- AIM OF THE TASK:
Leave out the pictures and retype exactly the lines from the one with "How do I perform: Select" through the end of the records.

- SOURCE DATA:
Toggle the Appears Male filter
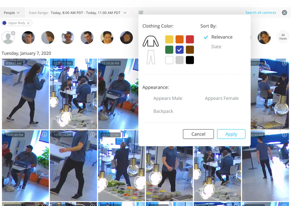The width and height of the screenshot is (291, 206). tap(168, 98)
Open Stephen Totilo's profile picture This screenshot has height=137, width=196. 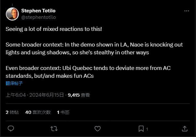coord(12,14)
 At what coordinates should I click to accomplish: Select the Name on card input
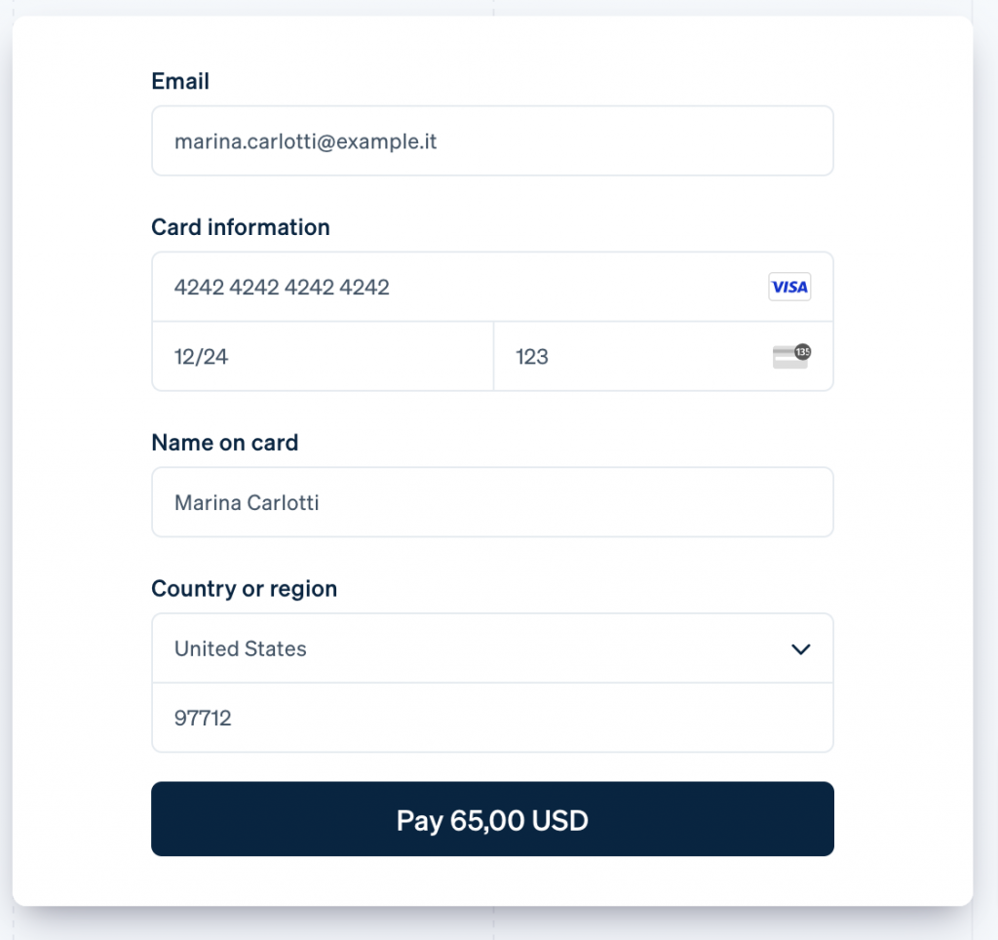(x=492, y=502)
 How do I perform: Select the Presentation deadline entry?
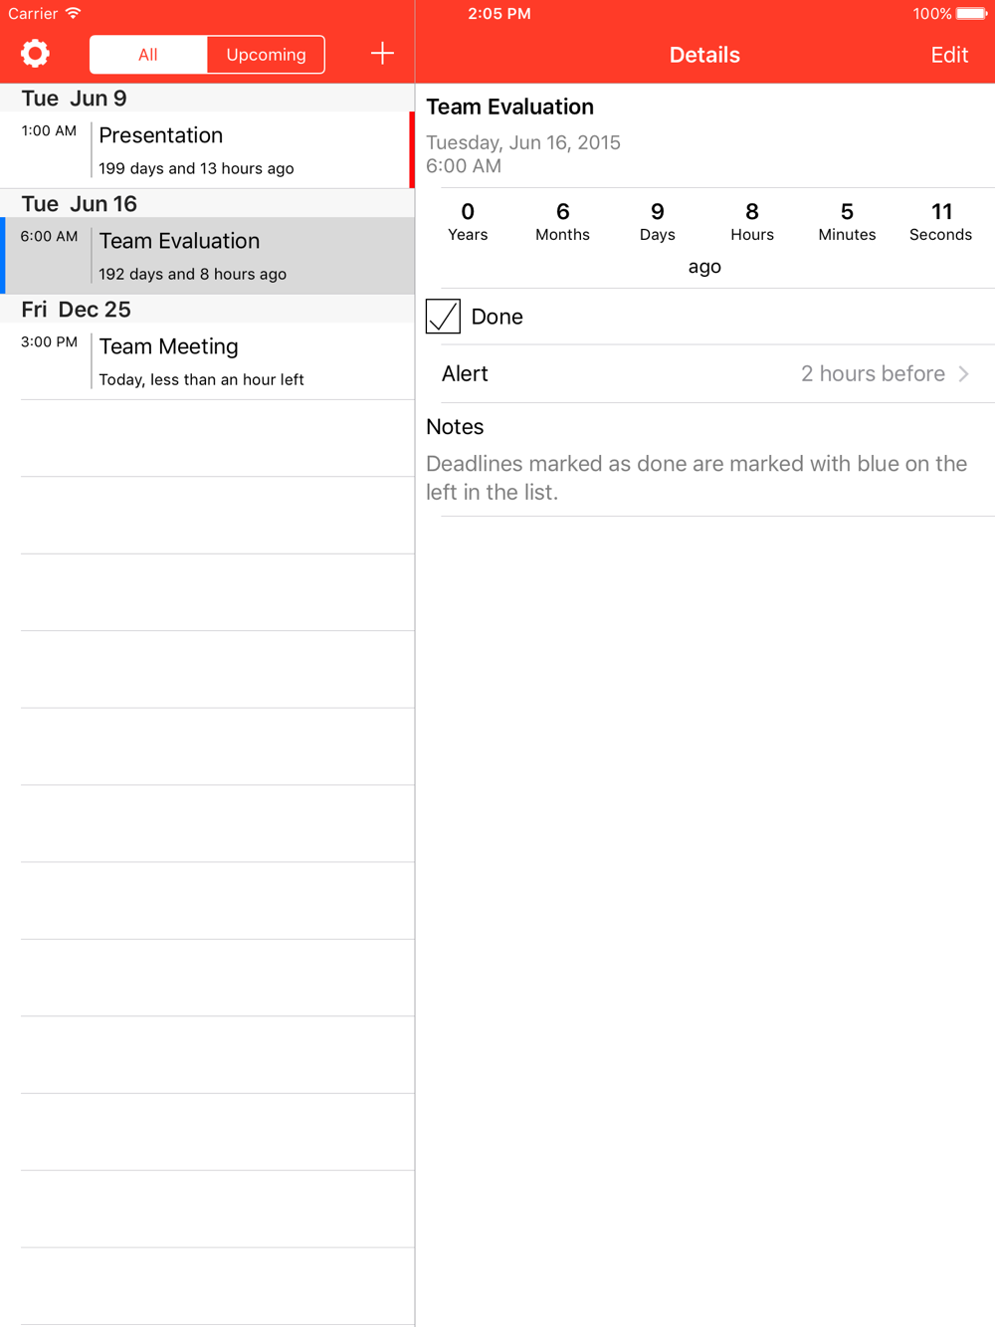207,150
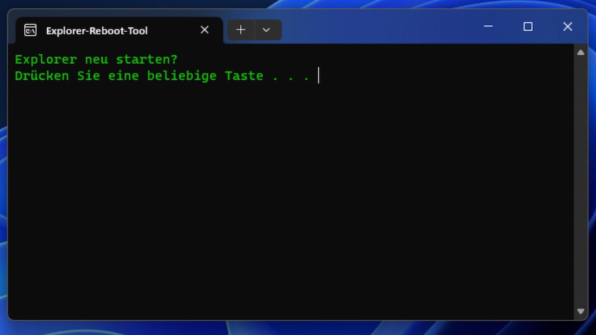Close the Explorer-Reboot-Tool tab
Screen dimensions: 596x335
point(204,30)
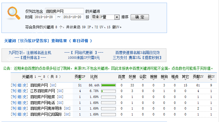Click 列 link for 泗阳房产网租房 row

point(13,96)

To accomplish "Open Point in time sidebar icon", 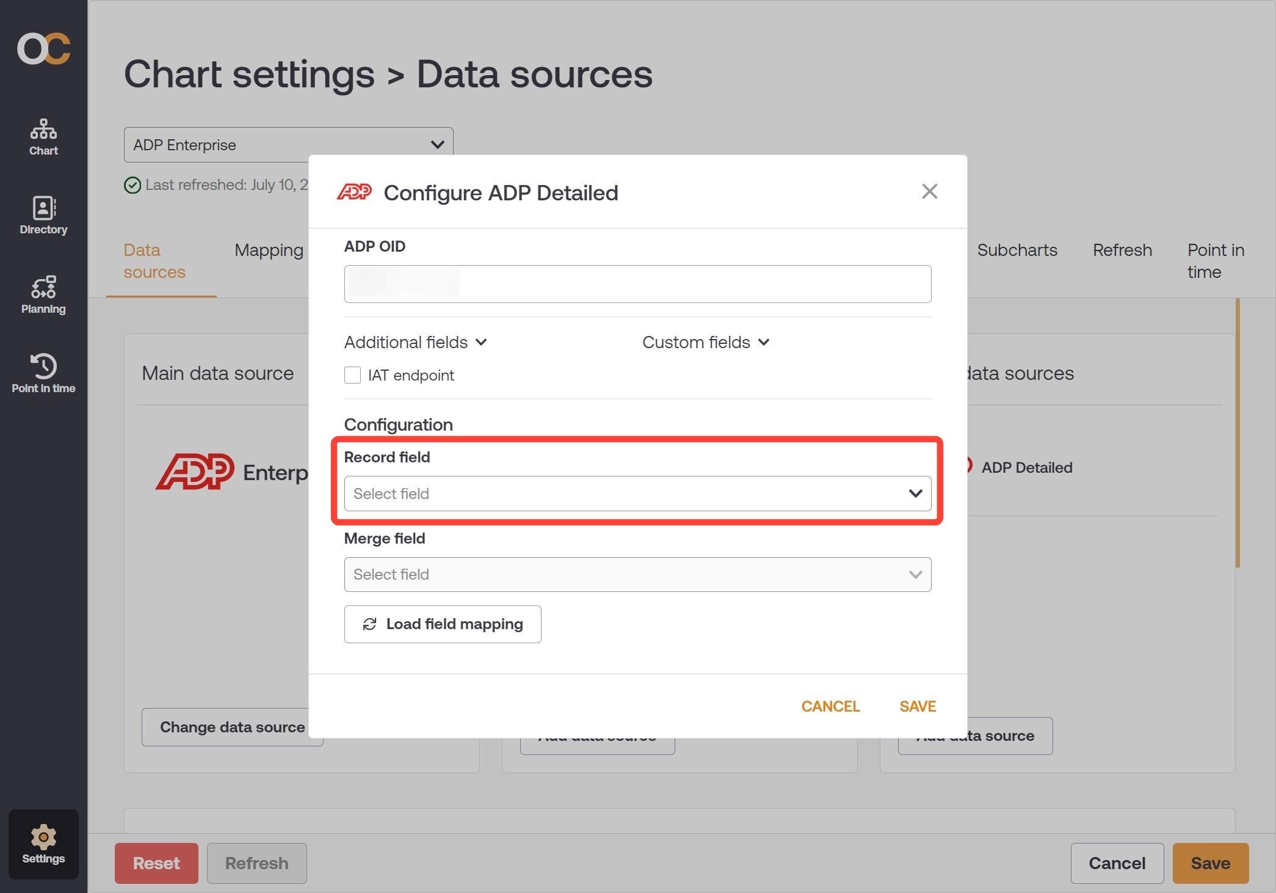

- YOUR RESPONSE:
 How do I perform: Select the Presentation deadline entry?
207,150
Close the Explorer-Reboot-Tool tab
Screen dimensions: 596x335
point(204,30)
Click 列 link for 泗阳房产网租房 row

point(13,96)

To accomplish "Open Point in time sidebar icon", 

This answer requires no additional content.